Behind the Scenes with Larry Massett, producer of Hannibal: The Ghost of Mark Twain

Larry had these thoughts to share with us, about how Hannibal: The Ghost of Mark Twain came together:


It was the summer of 1983 (Scott Carrier thinks it was the summer of 1984, but his memory nowadays -- a diet of pork rinds and Diet Pepsi eventually takes a toll.) I'd been reading Twain's Life on the Mississippi and thought it would be a good idea to canoe the whole river with a tape recorder. A good idea, for sure; but who would pay for it?

There was a couple, Jennifer and Ted Stanley, who were always being credited as funders on All Things Considered at the time. Since they appeared to be real people, not an institution, I wrote them a letter. No independent producer had ever approached them before. In fact, they weren't sure what an independent producer was. Ted phoned Susan Stamberg and asked if I was okay; she said something very nice; a check came in the mail. The check was large enough to buy a canoe and an old Chevy van to haul the canoe, and a dog as well, possibly to guard the canoe. As an afterthought Scott and I bought tape recorders too -- the old Sony cassette models that ate C-cell batteries.

The canoe was a hightech Kevlar item meant for whitewater racing. It turned out to be alarmingly tippy on flat water. Any canoe carrying a six-month-old Siberian husky is liable to tip. Plus the barges on the Mississippi could not see the canoe or pretended not to see it, and while they might not have crushed us on purpose, there was every chance they were going to do so by accident. Did Mark Twain paddle a canoe? Of course not, he knew better.

We decided to use the canoe where it would do the most good, as a sort of wind vane on top of the Chevy. Somewhere Scott found a stencil for a Coca-Cola logo and painted it in big red letters on the side of the van. This was a stroke of genius. People loved Coca-Cola and were always happy to see a Coca-Cola truck. Sometimes, in small towns, they hoped we were coming to fix the Coke machine. There are a lot of broken Coke machines south of St. Louis but we refused to fix them. No matter; there are always town parks along the river where boat landings used to be and railroads used to stop, and people go there to sit and talk. And talk and talk and talk and they don't care if a stranger hauls out a tape recorder for no reason. I still think this is the best way to collect tape: randomly, for no reason, and in no hurry.

Hannibal was a decrepit and ghostly little town. People kept telling us about haunted houses and mysterious lights.

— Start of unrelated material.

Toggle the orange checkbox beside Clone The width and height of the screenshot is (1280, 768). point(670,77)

I don't know why; ghosts never came up anywhere else. The pilot of the tugboat in Hannibal was bored and took a liking to us. His favorite pastime was to put the tug in a 360-degree spin and blast down the river while chugging Buds. "I am an alcoholic," he said. "Every now and then I go to AA to get in touch with reality. On the other hand," he added, popping another Bud as the boat whirled around, "screw reality." This is not on the tape, I hope. Anyway the place seemed haunted, and that is why I wrote that line about Claudette Colbert at the end. Scott never understood why he had to say it. I didn't either but it seemed to sum things up.

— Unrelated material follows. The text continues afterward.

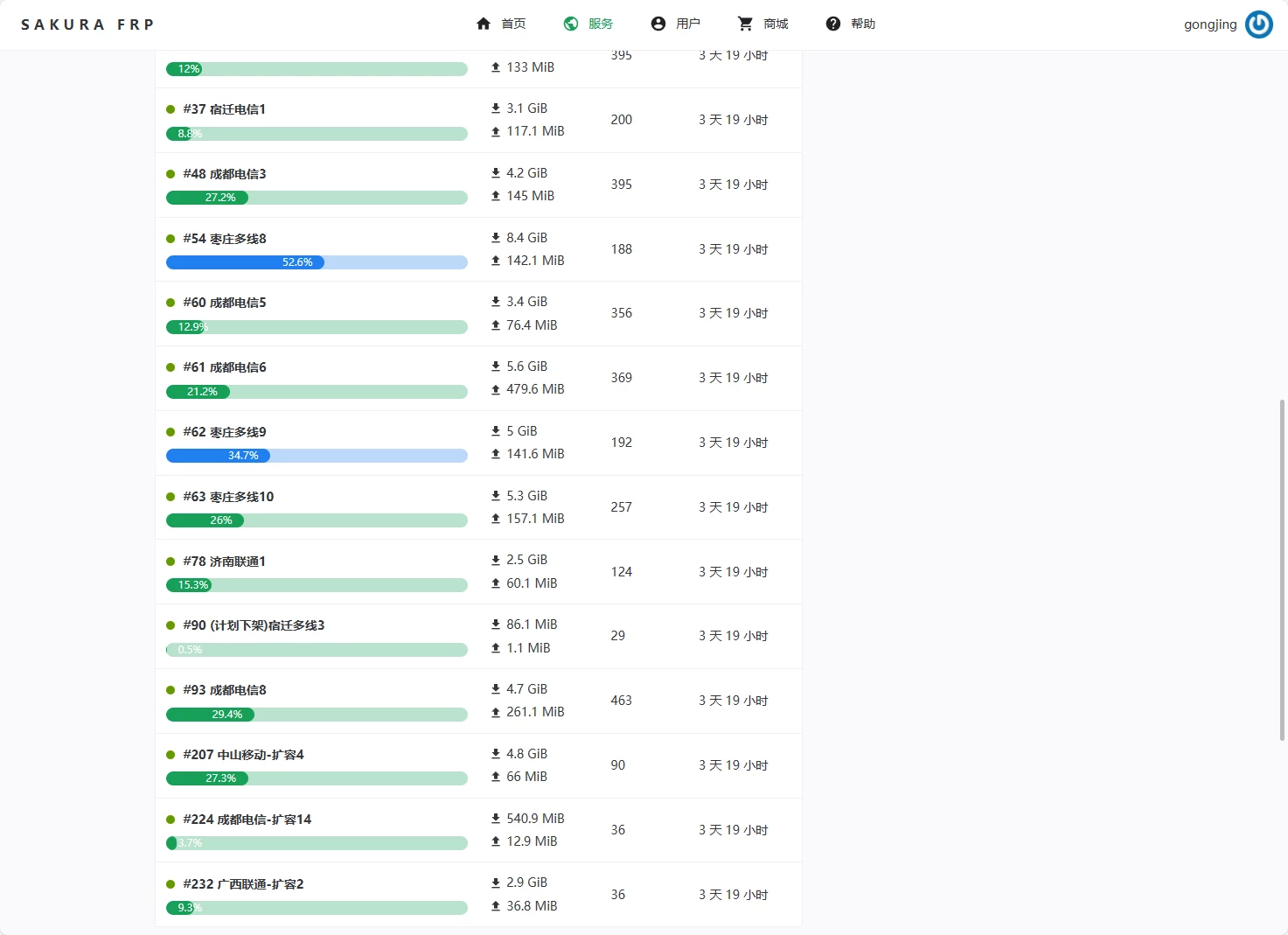Viewport: 1288px width, 935px height.
Task: Select the #207 中山移动-扩容4 row
Action: click(x=478, y=765)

We spent the whole summer traveling the river. I came home with a mountain of tape ... and an empty wallet. The tape had to spend the winter in the closet while I worked on other projects to pay the rent. As time passed I began to dread the the letter that would surely come from the Stanleys, demanding to know what had happened to those Mississippi shows. One day the letter came. "We were wondering what happened to those Mississippi shows," it said. "Maybe you need some help to finish them. Will this do?" Enclosed was a huge check.

That is how funding was done in the golden age. Eventually there was a series on ATC, with pieces from Hannibal, from St. Louis, from Tomato, Arkansas (the smallest post office in the lower 48) and from a barge school. The director of the barge school -- actually a mosquito-infested soybean field where students pretended to lash together cement slabs representing barges -- paid a wonderful tribute to own business. "The great thing about this industry," he said, "is that we'll give a guy a second chance. Some industries, if you've had a little trouble, maybe a felony conviction or whatever, they're not going let you advance. We're not like that."

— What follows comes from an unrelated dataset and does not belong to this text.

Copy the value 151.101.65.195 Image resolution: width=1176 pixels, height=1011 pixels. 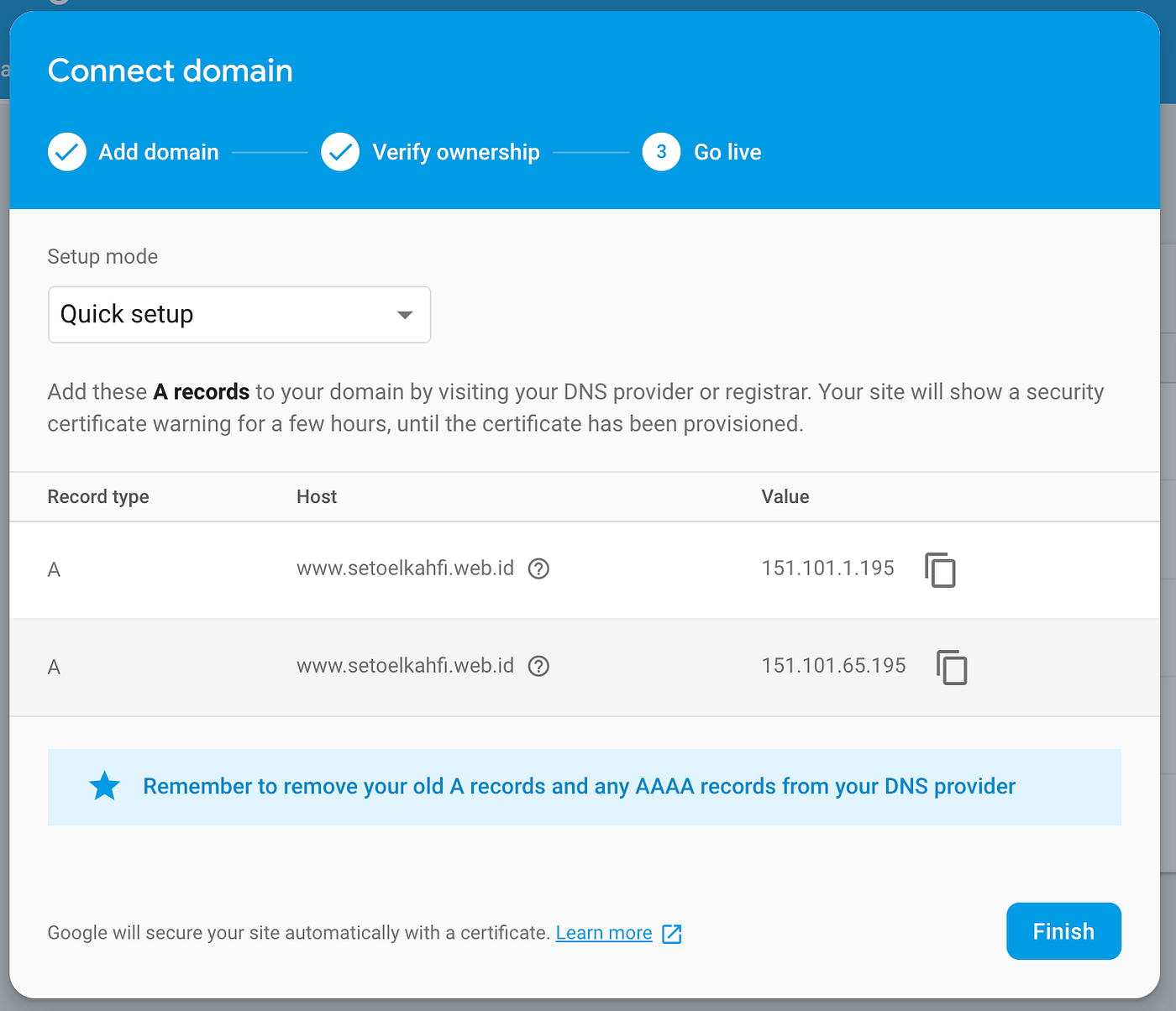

I'd be surprised if All Things Considered would run these pieces today. Even back in '84 or '85, Robert Siegel had a problem with them. He asked me to meet him in his office to discuss the Hannibal show.

"The way you use music," he said, "I can't tell what's real and what's not. Is that the sound of the tugboat or is it music?

Hmm ... he was right, I had added creepy synthesizer sounds here and there ... how to explain it?

"It's the style." I said "It's...." It's what? Think fast. "It's Neo-Gothic," I said.

"Neo-Gothic?"

"Exactly. Neo-Gothic."

"I see," he said. "Well, I agree with you. Or I would if I had any idea what you're talking about."